Well, to some end. He left on May 2 to go back to the Netherlands. Visa was up.

And so we found ourselves at the crossroads that any transcontinental love encounters: when is the next time we can be together?

And if you are one of the 3 people following my blog you already know this answer! In 53 days I am moving myself to the Netherlands for (hopefully) 6 months. I don’t know what to expect other than getting to love this man to his face, every day. Very much looking forward to that. I plan to continue to blog all through my adventures, so follow me if you want to see how this turns out!

Oh! And I started writing this with the intention of sharing how he and I have stayed feeling so closely connected despite the distance.
1. We communicate through different mediums– sometimes it’s a sweet text, other times a funny meme or spicy Snapchat. Keeps things interesting!
2. There is 100% trust. No doubts, no accusatory questioning. Just complete and total trust. Its a breath of fresh air to have this.
3. Reassurance. I have no shame in saying that I love when he reminds me he’s thinking of me, that he is in this 100%, and that he’s excited about me coming. This is definitely an individual need and he fulfills it without even knowing I need it.
4. We make time for each other. It’s easy to put the phone call on the back burner when life gets busy, but prioritizing our relationship just as we would in the same space makes me feel connected and valued.
5. We still communicate about the hard stuff. We talk about what we’re feeling, good and bad. The communication is all we have right now and its somehow even brought us closer and more in love, continents apart and everything.

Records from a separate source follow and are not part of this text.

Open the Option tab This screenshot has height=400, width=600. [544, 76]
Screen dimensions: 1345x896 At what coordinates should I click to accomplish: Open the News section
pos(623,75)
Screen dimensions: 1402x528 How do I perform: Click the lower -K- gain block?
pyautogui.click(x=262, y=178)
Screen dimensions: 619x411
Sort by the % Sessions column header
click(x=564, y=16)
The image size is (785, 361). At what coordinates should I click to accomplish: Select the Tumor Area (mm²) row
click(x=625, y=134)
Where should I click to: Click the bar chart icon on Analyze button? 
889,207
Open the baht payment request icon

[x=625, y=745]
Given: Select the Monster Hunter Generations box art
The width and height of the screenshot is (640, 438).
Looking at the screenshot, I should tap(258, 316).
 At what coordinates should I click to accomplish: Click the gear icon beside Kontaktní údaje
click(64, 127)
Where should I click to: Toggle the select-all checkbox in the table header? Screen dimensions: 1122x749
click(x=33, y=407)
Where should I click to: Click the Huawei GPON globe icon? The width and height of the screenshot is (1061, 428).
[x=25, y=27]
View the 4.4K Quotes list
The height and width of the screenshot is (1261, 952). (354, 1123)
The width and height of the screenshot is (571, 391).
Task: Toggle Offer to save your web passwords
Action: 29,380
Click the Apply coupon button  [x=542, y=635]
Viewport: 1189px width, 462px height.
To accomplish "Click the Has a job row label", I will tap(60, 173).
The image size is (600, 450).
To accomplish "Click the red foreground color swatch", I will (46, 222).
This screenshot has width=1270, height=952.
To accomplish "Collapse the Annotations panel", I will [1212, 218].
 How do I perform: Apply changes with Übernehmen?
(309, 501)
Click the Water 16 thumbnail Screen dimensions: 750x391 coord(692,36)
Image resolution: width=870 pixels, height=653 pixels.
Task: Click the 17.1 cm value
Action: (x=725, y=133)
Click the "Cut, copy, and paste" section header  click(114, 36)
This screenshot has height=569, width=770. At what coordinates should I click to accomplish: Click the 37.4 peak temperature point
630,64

Okay, well until my next cheesy little love rant…

#loveisbeautiful

-O.G.

Love jumps hurdles.

I spent a few hours tonight researching ways for us to be together. Immigration is complicated and stressful; I worry too much and it makes me sad to think that we have to jump through so many hoops to be together. But, by the same token, I know these obstacles will make it that much sweeter when we can be together finally.

I’ve thought so much lately about the things we do for love; the weight love carries is arguably more powerful than many other forces in the world. On paper, falling in love with someone who lives halfway around the world doesn’t seem ideal and never something I would have thought I’d even want, yet here I am determined to find a way to be together. The barriers on paper are nothing more than problems to be solved and I am nothing if not resourceful.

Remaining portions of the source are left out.